Non so perché mi venga in mente solo ora. E’ successo a metà gennaio. Ho cominciato a sentire Quadri da un’esposizione da molto lontano. Nel senso che da dove mi trovavo non se ne poteva evincere la provenienza.  Ma Quadri da un’esposizione sì. Da dove veniva lo sapevo. Dritta dalla mia infanzia. Dal cuore dei miei elettrici tredici anni, come una freccia luminosa e precisa nel silenzio dei miei quaranta.

    Avanzo piano e mi stupisco di sentire quest’emozione così, regalata dalla vita come fuori tempo e in uno spazio sbagliato, la Galleria tra Piazza Duomo e Piazza Scala, un luogo per me del tutto privo di suggestione come ogni altro luogo di Milano. Come se la vita si fosse dimenticata che me ne doveva un altro ascolto, come se l’avesse lasciato indietro dagli anni del Conservatorio e si fosse industriata per restituirmelo come poteva. Poi finalmente la vedo. La pianista.

    E’ una ragazza minuta, e le sue dita si muovono con fatica. Non sta suonando divinamente, le condizioni glie lo impediscono. Il freddo è siderale, sono i giorni più duri dell’inverno. Le sue mani hanno guanti neri con le dita tagliate alla falange. Le sue braccia non possono muoversi liberamente perché un cappotto le imbriglia in movimenti che sono solo l’ombra di quel che dovrebbero essere. Il freddo è padrone. Ed è padrona anche la fretta di andare ad aspettare un tram che aspetterà ai semafori che aspetteranno i vigili, perché stanno scendendo due gocce d’acqua quindi i semafori hanno i minuti contati.

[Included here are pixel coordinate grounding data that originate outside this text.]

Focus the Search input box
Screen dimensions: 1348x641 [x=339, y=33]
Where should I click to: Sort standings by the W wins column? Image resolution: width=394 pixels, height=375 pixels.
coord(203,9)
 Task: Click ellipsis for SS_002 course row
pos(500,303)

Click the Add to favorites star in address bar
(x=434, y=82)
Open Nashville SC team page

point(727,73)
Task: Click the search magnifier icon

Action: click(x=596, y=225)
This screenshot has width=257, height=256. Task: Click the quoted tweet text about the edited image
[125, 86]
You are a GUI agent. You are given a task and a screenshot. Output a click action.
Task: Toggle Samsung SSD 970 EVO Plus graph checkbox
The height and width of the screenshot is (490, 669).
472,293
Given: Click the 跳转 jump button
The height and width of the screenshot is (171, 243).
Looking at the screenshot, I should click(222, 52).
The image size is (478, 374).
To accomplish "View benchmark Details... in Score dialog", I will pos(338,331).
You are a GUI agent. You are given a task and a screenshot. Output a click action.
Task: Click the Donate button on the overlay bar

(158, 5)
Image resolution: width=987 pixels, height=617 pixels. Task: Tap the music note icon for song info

     Però rimango colpito dall’immagine. C’è lei che soffre da contratto al piano, ma nei suoi occhi il contratto non c’è. Nei suoi occhi c’è lo sforzo immane di vincere il freddo, c’è Quadri da un’esposizione da restituire alla vita in questo socio-dramma travestito da città. E qui avviene il miracolo. In condizioni tali da rendere l’esecuzione ordinaria sostanzialmente impossibile, si realizza un’operazione del tutto sorprendente: che quel che non si può dire si può comunque evocare. Ecco cos’è: non sta eseguendo, sta evocando. Come ad un gruppo di sopravvissuti  in un’era postatomica, la ragazza ci ricorda com’era. Come doveva essere stato Quadri da un’esposizione quando il mondo era un luogo in cui si trovava la musica.

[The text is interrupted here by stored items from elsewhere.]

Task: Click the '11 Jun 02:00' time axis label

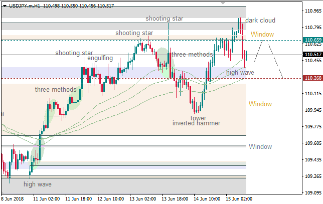Action: tap(46, 199)
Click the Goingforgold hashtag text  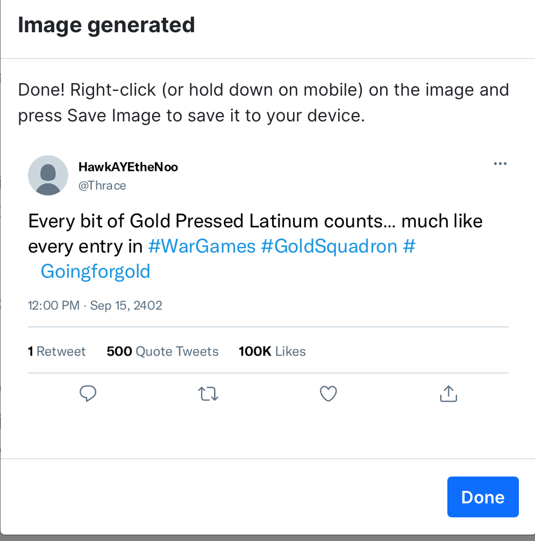95,271
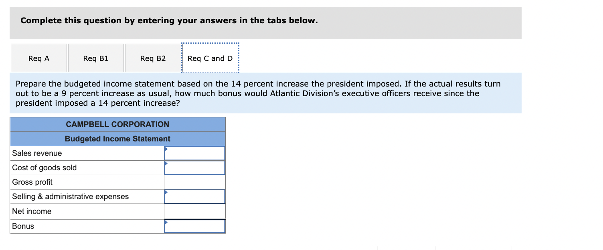This screenshot has height=250, width=603.
Task: Click the Cost of goods sold row label
Action: tap(45, 167)
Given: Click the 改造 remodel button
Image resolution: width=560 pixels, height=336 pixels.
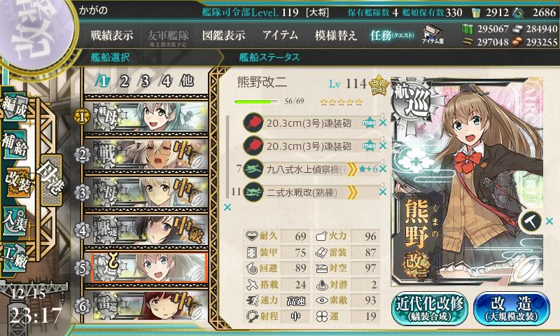Looking at the screenshot, I should (512, 309).
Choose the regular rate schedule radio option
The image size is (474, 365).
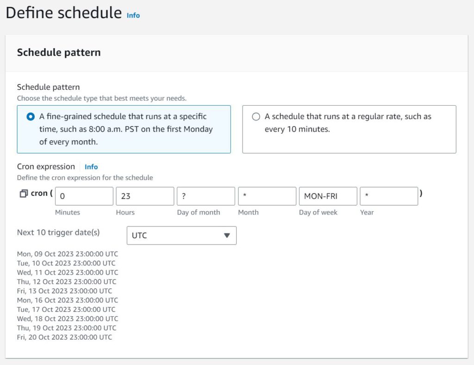[256, 117]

    Dove il presente è gelo, scatta la memoria. Quadri da un’esposizione quando la sentivo fluente misteriosa e piena di suggestioni molti anni fa, nelle aule del Conservatorio, con il sole di quelle primavere che entrava come una fucilata dai finestroni aperti. Mi giro e accanto a me – però seduto, con molto più coraggio di me – c’è un anziano. Molto anziano. Ascolta con gli occhi fissi lontano. I miei quarant’anni si difendono dai miei tredici e si domandano se l’anziano non sia per caso stincato sulla sedia dato che è immobile, ma il tredicenne si commuove e ribatte che il signore sta lì per un motivo più forte del freddo che sente. Un motivo che oggi non so ascoltare più.

    Devo andare. In ogni senso, mi viene da dire. Grazie alla pianista per questa visita nel mio passato. Per la sua esecuzione stentata e ferita. Mi ha riavvicinato a me stesso. Lei ha fatto già adesso quello che ancora devo riuscire a fare con il cinema. La fatica di dire può diventare la forza di evocare. Non ci avevo mai pensato.

     

     

0 risposte

  1. grazie per questi tue due ultimi Spunti. Mi piace molto quando guardi la realtà così e la narri, la traduci per noi.
    Ma una domanda,…(sai come sono io vero?)….. anche il Conservatorio di Milano è privo di suggestione?

  2. “la fatica di dire può diventare la forza di evocare”. E’ un’espressione molto felice e secondo me (giusto per riprendere al volo il discorso che facevamo l’altro giorno) sei -siamo?- ancora in tempo, almeno una volta, per evocare a qualcuno qualcosa e, per te stesso, a gustarti un’emozione consapevole di ciò.
    gigi

  3. Grazie a te Francesca, che contribuisci a questo traballante percorso. Il Conservatorio ? Milano ha fatto di tutto per chiudere l’orchestra del Conservatorio. Non è una battuta, è cronaca di questi mesi. E sindaco della città che ospita Conservatorio e Scala è una persona che ha tolto – nella sua celeberrima riforma – la musica dall’insegnamento della scuola media inferiore. Suggestivo, questo sì… gio.